15c2-11: Going Public by 15c2-11
Filing a Form 15c2-11 to Receive a Trading Symbol
A Company can go public by the submission of a 15c2-11 application to FINRA once it has established a free-trading, non-affiliated shareholder base consisting of approximately 35 shareholders or more.
The private Company going public establishes a relationship with a Market Maker who is a FINRA member. The Market Maker then submits a 15c2-11 application to FINRA so that the Company may receive a trading symbol and subsequently the Market Maker can quote their securities on the open market. Upon receipt of the trading symbol and clearance of the 15c2-11 application, the Company’s shares can then trade on the Over the Counter Pink Sheets market.
Market Makers and FINRA
The 15c2-11 application that is filed with FINRA by the Market Maker provides current information on the Company going public, as set forth in SEC Rule 15c2-11. This current information includes the Company’s unaudited financial statements. Once FINRA is satisfied that the Company’s disclosures satisfy SEC Rule 15c2-11, a trading symbol will be assigned and the Market Maker can quote the Company’s securities.
Once the Market Maker has continuously quoted the Company’s securities for 30 days, other market makers become eligible to quote the securities as well without having to file a separate application.
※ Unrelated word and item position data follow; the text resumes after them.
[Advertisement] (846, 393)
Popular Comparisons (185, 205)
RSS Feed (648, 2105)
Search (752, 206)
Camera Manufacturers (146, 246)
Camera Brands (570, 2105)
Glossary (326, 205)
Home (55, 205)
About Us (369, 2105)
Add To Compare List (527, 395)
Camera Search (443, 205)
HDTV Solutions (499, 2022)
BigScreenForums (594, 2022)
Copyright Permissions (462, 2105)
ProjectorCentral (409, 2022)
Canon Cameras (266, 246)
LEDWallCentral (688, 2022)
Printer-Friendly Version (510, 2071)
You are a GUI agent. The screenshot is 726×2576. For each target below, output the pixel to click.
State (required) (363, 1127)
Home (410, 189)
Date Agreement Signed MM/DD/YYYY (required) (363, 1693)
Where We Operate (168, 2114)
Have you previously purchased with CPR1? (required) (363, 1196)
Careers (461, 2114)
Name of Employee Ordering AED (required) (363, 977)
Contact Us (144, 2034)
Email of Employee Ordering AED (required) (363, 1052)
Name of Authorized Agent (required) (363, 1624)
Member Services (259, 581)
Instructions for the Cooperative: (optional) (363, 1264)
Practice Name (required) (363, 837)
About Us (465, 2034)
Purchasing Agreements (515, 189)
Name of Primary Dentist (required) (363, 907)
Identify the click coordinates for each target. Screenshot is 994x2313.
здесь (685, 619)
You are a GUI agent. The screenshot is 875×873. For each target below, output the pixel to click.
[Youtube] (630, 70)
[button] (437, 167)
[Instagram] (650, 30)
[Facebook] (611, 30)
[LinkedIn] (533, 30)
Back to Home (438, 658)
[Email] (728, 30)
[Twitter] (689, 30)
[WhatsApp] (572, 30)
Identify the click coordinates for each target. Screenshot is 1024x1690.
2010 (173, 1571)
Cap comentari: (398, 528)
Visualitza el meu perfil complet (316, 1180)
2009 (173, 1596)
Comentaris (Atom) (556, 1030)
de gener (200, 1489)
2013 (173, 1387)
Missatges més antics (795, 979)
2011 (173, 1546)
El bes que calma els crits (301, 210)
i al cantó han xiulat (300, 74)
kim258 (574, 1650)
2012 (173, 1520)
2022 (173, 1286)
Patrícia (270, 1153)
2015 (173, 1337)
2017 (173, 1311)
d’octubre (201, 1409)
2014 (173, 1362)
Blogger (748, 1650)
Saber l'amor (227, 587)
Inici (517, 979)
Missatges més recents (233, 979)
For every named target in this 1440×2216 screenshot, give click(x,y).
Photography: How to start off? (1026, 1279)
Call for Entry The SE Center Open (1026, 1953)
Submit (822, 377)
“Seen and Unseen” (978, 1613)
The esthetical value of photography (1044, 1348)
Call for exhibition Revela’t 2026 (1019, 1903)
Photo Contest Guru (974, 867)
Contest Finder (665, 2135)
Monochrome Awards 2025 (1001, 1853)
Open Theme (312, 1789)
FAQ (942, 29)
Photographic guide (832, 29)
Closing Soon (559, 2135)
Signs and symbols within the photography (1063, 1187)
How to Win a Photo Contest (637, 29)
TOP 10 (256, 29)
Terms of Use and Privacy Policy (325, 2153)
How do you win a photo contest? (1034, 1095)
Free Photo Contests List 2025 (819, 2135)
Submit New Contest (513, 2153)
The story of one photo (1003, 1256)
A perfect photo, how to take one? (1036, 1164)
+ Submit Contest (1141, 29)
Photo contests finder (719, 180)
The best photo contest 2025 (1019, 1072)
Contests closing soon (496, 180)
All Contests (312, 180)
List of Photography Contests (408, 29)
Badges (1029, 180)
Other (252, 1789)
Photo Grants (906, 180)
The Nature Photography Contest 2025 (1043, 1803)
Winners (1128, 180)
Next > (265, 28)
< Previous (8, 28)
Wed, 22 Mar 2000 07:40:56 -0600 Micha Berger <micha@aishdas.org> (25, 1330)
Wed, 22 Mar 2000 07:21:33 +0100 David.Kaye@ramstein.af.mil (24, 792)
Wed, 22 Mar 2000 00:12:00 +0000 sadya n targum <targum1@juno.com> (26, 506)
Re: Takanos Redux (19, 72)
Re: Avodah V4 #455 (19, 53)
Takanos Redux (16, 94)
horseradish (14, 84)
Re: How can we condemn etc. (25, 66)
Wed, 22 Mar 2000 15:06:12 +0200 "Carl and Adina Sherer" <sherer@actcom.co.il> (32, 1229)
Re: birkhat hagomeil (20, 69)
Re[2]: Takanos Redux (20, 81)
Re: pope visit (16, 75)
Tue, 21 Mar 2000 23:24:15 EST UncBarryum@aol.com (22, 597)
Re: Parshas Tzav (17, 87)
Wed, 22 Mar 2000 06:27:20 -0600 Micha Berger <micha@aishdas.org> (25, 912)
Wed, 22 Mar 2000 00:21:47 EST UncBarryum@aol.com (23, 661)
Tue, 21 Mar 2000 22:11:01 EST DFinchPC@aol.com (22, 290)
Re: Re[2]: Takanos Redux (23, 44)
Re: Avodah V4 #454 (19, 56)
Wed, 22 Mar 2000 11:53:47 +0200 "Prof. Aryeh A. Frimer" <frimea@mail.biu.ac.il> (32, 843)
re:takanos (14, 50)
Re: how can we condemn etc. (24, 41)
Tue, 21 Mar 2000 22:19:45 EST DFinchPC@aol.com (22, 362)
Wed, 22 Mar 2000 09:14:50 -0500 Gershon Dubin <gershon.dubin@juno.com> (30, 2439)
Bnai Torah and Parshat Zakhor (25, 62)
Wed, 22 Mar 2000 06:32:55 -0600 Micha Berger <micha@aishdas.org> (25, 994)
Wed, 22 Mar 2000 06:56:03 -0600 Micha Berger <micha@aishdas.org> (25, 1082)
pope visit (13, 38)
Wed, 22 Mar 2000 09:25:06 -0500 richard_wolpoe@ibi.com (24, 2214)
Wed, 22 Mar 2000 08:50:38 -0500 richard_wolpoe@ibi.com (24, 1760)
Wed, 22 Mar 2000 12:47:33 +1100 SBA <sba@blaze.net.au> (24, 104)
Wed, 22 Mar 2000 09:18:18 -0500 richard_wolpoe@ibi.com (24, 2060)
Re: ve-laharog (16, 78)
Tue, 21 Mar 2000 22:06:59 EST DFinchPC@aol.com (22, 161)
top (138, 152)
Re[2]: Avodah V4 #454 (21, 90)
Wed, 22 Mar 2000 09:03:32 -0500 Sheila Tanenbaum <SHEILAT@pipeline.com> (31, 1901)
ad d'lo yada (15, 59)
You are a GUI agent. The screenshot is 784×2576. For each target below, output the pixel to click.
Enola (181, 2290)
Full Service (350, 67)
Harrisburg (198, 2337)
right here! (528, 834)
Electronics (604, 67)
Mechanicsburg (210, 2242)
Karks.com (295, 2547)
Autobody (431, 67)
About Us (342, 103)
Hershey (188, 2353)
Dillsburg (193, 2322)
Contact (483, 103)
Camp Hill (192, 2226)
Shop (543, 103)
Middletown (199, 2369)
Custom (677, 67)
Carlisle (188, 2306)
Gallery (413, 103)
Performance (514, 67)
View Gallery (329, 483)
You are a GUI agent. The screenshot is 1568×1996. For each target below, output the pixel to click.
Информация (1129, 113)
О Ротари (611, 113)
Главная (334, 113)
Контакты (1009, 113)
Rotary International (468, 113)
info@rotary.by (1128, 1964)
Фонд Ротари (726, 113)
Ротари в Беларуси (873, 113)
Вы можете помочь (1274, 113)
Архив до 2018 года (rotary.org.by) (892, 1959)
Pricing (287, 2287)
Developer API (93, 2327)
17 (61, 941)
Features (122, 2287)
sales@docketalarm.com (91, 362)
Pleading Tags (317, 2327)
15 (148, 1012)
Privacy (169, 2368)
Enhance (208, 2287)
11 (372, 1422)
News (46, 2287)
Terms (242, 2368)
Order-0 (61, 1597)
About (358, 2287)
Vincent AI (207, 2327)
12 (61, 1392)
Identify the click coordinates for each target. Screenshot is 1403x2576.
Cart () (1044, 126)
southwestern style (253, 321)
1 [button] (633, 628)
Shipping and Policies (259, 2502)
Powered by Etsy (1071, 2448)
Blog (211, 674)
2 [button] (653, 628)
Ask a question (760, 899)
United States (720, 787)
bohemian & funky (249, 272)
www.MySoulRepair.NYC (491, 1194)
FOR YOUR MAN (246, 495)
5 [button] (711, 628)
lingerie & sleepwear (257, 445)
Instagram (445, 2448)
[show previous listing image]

The ability for other Market Makers to quote the Company’s shares based on the quote and due diligence of the original Market Maker means that the Company’s stock is piggyback qualified.
Going Public Without a Registration Statement
There are numerous ways that a Company may establish a free-trading shareholder base without filing a Registration Statement. The first, and most common, is through a private placement of its securities followed by a one year holding period. Following the one year holding period, the securities become free trading in accordance with Rule 144 of the Securities Act of 1933.
Companies may also go public by completing a registered state offering under Regulation D, Rule 504; completing a Regulation A offering; or completing an intrastate offering under Rule 3(a)(11) followed by a nine month holding period.
Going Public and Rule 144
Shareholders of companies that go public via the filing of a 15c2-11 rely on the use of Rule 144 to sell their shares. Rule 144 is not available for shell companies or entities that were ever shell companies, accordingly, such companies would not be eligible to go public by the filing of a Form 15c2-11. In terms of reverse mergers and going public, this condition is known as the Evergreen Requirement.
Rule 144 requires that current public information be available before an affiliate of an entity can sell securities. The Pink Sheets new service allows companies to file and maintain current public information that complies with this rule and therefore meets the standard necessary under Rule 144. Entities that quote on the Pink Sheets are encouraged to utilize this service and maintain such current public information for many reasons, including, so that its affiliates may sell securities.
Going Public, Rule 15c2-11 and FINRA
SEC Rule 15c2-11 ensures that current public information be made available to investors, hence Company’s going public must provide such information to a Market Maker who then files the 15c2-11 application with FINRA. The Over the Counter or OTC PinkSheets does not require that a Company file or maintain reports with the Securities and Exchange Commission. However, the Over the Counter Bulletin Board or OTCBB does require such reporting.